Site Reliability Engineer Principles

Plan for failure

Prepare every system to handle unexpected inputs. Record all system failures and report on them. Fail in a way that halts interaction with the system instead of perpetuating a problem and producing defective results.

Approach change mindfully

Modification to a system can have unintended consequences. Every change is a potential risk. Changes should be rolled out progressively, closely monitored and communicated. Always have a backup plan.

Measure with purpose

The telemetry a system produces should contribute to the understanding of its overall function. Describe performance measurements in ways that are meaningful to an end-user.

Avoid alerting humans

Any system requiring a human action to resolve an outage reduces the upper bound on availability. Log events for forensic purposes and create issues for emerging problems.

Expect capacity changes

Systems are resized in response to external requirements and constraints. Anticipate this and build for scalability. Expose the system’s current utilization to its users.

Degrade gracefully

Partial failure is better than complete failure. Preserve the utility of a system even under adverse conditions.
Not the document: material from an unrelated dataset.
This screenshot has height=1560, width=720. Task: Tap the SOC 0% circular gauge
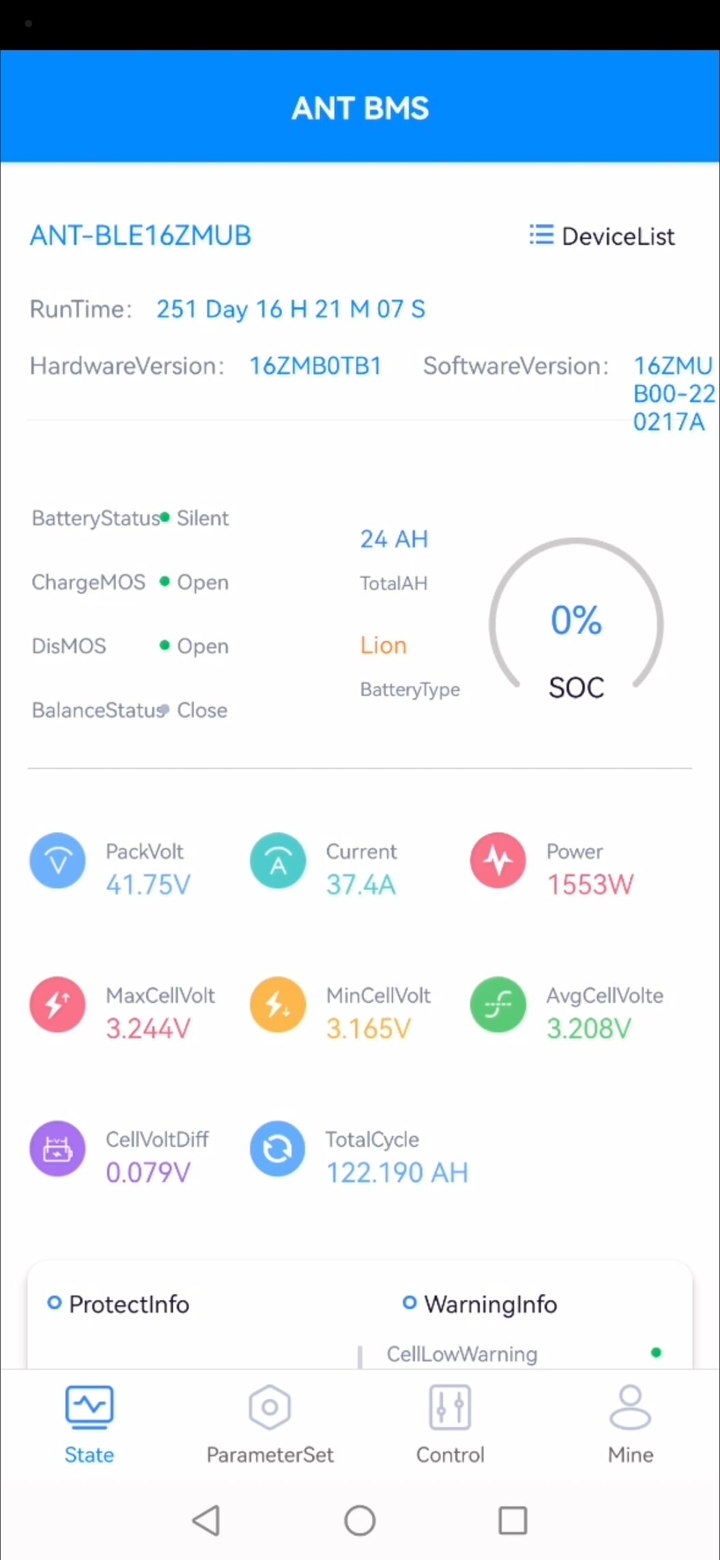577,624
The impact of a failure within the system should be proportional to the severity of the failure.

Prefer simple over easy

Consider all potential users when building software, especially those not on your team. Simple tools that can be reasoned about are preferable to tools that attempt to make hard things easy via magic.

Define system boundaries

Every system has its limits in scale, performance and functionality. Design systems with clear boundaries, interfaces and expectations.